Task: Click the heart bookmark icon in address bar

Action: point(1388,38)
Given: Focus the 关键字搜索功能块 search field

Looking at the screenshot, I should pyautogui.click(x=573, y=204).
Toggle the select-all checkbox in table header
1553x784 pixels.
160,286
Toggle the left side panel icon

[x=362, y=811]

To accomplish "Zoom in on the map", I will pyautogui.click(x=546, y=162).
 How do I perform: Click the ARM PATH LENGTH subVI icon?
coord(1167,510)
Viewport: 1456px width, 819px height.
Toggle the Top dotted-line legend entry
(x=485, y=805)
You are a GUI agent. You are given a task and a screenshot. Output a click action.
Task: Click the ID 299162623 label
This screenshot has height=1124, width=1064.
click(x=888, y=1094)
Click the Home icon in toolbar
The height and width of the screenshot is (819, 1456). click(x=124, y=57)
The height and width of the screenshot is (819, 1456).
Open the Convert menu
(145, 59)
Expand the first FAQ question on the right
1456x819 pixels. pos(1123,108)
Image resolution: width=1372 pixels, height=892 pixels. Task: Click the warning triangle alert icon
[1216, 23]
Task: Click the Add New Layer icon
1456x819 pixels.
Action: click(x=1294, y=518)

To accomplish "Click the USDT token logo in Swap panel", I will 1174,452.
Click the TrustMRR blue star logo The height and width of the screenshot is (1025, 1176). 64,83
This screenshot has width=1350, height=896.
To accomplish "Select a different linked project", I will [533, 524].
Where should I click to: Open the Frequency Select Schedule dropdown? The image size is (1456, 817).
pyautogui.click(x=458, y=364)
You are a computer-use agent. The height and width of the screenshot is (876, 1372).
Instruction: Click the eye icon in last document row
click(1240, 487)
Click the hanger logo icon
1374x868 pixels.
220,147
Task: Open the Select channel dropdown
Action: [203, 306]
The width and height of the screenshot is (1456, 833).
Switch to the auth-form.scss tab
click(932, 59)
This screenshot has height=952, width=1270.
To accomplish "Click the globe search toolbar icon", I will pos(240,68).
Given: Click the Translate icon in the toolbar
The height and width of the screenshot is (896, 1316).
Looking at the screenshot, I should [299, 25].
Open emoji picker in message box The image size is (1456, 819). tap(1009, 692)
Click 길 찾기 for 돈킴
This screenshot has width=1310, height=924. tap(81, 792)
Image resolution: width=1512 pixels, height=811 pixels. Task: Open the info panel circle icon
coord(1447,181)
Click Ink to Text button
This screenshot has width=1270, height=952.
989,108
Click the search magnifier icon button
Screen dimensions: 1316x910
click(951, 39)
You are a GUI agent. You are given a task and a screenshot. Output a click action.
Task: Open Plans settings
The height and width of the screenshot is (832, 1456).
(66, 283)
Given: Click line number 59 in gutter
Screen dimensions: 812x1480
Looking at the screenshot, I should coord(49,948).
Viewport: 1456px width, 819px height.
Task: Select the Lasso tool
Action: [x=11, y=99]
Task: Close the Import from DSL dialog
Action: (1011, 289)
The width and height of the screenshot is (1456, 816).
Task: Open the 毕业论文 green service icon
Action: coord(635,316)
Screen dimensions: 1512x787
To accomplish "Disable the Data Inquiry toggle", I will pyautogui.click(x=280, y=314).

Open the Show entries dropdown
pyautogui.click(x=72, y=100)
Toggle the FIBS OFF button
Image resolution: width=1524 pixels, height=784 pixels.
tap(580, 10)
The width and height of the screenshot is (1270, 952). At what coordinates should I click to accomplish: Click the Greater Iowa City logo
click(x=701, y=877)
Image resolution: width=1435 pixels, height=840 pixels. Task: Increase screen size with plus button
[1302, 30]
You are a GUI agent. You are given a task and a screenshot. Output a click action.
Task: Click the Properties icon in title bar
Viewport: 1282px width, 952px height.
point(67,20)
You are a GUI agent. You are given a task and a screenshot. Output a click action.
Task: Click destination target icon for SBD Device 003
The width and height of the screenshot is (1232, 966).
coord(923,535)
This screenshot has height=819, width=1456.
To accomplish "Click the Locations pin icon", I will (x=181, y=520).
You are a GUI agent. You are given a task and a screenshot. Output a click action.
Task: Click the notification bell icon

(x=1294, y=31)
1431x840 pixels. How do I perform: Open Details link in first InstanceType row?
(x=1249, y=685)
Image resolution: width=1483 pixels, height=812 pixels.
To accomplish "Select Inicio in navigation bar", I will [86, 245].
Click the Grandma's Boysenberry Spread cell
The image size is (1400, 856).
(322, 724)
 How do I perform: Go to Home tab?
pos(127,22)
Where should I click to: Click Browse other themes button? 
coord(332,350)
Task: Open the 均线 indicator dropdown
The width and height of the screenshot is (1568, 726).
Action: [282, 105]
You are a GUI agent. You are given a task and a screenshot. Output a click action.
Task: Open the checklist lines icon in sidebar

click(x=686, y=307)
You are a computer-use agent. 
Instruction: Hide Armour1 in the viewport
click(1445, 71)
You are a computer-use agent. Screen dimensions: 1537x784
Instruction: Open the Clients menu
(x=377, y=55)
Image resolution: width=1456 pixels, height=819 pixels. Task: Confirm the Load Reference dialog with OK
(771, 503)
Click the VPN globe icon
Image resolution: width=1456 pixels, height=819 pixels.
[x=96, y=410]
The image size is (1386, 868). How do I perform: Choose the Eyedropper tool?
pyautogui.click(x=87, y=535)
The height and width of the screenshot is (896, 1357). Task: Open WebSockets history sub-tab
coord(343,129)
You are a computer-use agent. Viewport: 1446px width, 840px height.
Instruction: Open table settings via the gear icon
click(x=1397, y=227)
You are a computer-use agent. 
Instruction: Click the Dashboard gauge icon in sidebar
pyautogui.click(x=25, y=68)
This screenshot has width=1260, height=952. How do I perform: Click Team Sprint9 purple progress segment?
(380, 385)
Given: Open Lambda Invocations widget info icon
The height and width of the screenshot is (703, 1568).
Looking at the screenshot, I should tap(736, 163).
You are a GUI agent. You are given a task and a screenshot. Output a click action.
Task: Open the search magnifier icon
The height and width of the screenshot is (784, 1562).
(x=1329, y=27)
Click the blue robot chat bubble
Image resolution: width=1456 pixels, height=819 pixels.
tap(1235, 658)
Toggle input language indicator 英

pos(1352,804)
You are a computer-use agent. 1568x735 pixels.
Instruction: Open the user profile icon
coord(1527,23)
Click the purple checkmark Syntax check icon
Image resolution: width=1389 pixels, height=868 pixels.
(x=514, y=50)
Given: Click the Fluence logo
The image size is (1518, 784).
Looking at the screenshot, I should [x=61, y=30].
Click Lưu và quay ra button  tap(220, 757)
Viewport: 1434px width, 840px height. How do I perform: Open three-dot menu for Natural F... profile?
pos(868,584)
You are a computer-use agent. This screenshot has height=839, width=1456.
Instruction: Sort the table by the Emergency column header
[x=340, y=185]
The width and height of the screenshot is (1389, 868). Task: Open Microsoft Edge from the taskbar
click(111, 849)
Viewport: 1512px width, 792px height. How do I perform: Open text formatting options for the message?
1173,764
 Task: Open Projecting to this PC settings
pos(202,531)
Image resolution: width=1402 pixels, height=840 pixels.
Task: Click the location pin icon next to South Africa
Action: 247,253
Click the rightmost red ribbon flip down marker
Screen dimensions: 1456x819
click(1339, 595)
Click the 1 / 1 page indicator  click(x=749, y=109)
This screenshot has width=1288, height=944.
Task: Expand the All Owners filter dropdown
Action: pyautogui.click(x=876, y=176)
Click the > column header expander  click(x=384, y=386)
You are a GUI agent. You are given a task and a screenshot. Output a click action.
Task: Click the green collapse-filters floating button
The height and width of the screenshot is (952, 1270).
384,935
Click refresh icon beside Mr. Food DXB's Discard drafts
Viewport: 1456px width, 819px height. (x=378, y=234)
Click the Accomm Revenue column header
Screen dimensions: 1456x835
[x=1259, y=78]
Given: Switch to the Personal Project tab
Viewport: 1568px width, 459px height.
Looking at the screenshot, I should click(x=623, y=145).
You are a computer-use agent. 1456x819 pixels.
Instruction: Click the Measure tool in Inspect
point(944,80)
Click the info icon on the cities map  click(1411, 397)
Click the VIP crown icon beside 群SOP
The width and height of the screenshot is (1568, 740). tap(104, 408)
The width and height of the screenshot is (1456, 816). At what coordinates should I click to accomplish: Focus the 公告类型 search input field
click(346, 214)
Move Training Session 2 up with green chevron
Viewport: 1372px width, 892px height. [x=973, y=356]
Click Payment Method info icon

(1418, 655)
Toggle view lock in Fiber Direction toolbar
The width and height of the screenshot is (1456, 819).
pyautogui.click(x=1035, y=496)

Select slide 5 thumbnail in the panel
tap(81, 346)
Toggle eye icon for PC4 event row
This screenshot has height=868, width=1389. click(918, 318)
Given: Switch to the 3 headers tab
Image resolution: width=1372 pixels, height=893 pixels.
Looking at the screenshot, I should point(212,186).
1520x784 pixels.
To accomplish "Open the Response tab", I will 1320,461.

• • • • •

▶ [The problem]: The answer is the number of lines in the preceding material that hold "computer"; write that number and nothing else.

▶ [Task result]: 8